Choosing stone is one of the most expensive decisions in a renovation, and people make it from a sample the size of a postcard. They stand in a yard, hold a polished offcut up to the light, and try to picture it running across forty square meters of floor. Most can't. So they hesitate, ask for more samples, and the sale drags out for weeks.

Impala had thirty years of material and trust behind them, and a website that showed none of it. The old WordPress site was a brochure: a logo, a phone number, and a contact form. To find out what they actually sold, you had to call.

A catalog you can actually shop

We rebuilt the site around the material. The catalog is the product now. Every stone Impala carries is browsable and filterable by type, color, and where it belongs, so someone renovating a kitchen narrows hundreds of options down to the few that fit in a couple of clicks.

Each stone then opens onto a page of its own. Not a thumbnail in a grid, but a full page: where the stone comes from, how it behaves, what it costs to work with, and the technical specs a fabricator needs, all in one place.

The whole thing runs on a CMS Impala controls themselves. When a new shipment lands, they add the stone, its photos, and its specs without calling us and without touching code. The catalog grows on its own, and every page stays fast.
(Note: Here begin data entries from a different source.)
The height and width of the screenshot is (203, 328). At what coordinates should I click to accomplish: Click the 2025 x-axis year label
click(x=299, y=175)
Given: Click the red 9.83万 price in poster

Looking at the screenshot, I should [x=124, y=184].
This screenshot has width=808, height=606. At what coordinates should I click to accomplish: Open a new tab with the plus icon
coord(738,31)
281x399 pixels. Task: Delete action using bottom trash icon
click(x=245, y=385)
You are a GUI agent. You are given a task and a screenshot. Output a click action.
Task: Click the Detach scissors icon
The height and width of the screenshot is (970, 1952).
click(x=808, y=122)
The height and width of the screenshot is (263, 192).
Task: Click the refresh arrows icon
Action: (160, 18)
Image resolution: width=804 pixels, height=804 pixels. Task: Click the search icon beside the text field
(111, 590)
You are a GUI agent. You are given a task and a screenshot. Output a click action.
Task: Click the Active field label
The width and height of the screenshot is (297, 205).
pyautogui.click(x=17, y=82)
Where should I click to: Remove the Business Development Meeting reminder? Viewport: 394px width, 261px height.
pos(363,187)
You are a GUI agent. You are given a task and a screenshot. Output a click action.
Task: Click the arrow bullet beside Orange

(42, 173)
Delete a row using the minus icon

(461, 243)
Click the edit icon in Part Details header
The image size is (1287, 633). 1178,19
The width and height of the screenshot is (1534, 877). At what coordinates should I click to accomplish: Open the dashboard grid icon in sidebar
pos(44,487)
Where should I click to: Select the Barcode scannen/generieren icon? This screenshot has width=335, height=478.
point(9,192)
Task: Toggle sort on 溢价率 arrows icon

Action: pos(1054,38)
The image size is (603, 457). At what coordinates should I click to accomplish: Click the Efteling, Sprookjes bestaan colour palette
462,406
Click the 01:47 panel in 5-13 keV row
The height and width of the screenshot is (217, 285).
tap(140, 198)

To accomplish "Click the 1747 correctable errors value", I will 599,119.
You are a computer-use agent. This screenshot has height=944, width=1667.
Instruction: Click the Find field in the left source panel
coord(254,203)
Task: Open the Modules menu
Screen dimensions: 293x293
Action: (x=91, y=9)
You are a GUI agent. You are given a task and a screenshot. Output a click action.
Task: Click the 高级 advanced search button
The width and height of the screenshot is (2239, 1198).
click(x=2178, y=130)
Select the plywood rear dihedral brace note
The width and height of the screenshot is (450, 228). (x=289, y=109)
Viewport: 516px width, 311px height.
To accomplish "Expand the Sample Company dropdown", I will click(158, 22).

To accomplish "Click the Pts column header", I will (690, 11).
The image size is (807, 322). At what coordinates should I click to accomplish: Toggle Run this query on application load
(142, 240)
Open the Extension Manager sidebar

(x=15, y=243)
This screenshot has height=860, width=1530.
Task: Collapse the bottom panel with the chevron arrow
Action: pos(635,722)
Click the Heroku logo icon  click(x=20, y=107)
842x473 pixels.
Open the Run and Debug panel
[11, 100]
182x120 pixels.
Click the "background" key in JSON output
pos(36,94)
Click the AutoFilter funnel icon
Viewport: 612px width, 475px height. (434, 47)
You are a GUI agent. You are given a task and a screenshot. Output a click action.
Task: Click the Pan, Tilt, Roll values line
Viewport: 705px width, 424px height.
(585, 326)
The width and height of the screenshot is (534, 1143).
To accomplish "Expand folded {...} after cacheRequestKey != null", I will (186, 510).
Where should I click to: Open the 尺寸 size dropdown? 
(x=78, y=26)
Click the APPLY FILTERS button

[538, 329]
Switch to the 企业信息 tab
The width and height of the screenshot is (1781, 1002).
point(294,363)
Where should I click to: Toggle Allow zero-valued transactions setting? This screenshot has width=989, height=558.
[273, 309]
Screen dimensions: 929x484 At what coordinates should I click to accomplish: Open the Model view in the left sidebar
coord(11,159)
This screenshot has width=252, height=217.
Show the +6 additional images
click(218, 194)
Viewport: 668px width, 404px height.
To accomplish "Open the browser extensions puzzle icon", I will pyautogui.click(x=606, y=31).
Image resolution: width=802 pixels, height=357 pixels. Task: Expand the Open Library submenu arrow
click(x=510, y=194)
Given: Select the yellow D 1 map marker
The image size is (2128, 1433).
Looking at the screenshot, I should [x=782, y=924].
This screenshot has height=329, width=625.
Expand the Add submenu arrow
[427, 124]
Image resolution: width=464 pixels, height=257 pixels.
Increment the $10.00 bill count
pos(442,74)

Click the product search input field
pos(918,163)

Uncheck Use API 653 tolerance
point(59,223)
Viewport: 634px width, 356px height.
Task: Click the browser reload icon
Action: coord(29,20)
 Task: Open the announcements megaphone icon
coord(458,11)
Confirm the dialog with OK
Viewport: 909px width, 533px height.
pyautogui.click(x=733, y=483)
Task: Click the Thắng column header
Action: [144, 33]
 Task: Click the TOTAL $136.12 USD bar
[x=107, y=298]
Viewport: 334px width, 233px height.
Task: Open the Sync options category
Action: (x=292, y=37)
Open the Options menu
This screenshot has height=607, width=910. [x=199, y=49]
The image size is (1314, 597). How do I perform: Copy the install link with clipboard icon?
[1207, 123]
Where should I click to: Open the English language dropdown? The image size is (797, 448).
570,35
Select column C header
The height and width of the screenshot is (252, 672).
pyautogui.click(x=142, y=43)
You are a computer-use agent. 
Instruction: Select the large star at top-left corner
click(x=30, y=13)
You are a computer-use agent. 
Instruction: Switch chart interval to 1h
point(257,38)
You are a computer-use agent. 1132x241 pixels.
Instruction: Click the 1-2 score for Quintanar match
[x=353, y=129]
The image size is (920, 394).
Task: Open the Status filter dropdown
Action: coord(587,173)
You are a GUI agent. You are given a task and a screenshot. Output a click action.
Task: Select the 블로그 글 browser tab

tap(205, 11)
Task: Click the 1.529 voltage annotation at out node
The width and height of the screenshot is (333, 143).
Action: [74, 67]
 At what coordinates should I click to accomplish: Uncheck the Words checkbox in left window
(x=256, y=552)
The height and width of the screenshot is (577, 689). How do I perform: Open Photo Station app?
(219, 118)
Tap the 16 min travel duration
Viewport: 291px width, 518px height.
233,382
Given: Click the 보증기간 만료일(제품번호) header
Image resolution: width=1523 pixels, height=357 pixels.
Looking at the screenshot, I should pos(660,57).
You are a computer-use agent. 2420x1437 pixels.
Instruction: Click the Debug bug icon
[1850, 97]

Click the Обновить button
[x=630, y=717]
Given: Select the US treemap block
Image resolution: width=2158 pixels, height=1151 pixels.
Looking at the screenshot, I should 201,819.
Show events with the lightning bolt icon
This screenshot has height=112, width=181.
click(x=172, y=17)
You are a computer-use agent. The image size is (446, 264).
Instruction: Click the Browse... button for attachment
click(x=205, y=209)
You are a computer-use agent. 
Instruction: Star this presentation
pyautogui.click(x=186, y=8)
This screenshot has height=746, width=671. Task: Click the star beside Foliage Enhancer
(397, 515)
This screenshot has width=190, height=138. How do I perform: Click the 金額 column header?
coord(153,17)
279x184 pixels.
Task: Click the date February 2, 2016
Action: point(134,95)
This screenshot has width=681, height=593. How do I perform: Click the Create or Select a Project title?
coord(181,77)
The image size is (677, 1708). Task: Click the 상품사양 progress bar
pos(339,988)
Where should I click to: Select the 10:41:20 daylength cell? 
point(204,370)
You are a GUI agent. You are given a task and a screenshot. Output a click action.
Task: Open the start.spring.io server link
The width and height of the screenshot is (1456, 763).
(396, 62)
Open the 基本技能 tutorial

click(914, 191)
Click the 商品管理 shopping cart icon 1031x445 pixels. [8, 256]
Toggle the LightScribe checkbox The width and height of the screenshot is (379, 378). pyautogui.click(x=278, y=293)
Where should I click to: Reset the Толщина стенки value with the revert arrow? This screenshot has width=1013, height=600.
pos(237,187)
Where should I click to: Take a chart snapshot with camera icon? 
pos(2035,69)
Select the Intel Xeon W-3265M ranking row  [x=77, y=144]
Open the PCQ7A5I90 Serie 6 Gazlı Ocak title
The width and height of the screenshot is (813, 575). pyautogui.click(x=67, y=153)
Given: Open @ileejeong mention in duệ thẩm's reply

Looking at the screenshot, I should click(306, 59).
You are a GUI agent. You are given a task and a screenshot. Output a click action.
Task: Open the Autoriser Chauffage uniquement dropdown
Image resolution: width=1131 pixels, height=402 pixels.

Every stone, in a real room

The sample was still the problem. So for each stone we produced a photoreal visualization: the same material laid as a finished floor or wall, in a real room, under real light. Bright marble in a living room, dark granite around a fireplace, warm limestone in a calm bathroom. The offcut stops being abstract, and the buyer sees the result instead of trying to imagine it.

Built like the operation behind it

Impala isn't a middleman reselling slabs off a screen. They cut, finish, and move stone at scale, with gantry cranes and a yard full of it. The site had to carry that weight, to feel as solid and permanent as the company behind it, not like a catalog that could belong to anyone.

The result is live at impala.hr: a fast Next.js site, a catalog Impala runs themselves, and a buyer who can finally see the stone before it's in their home. The brochure is gone.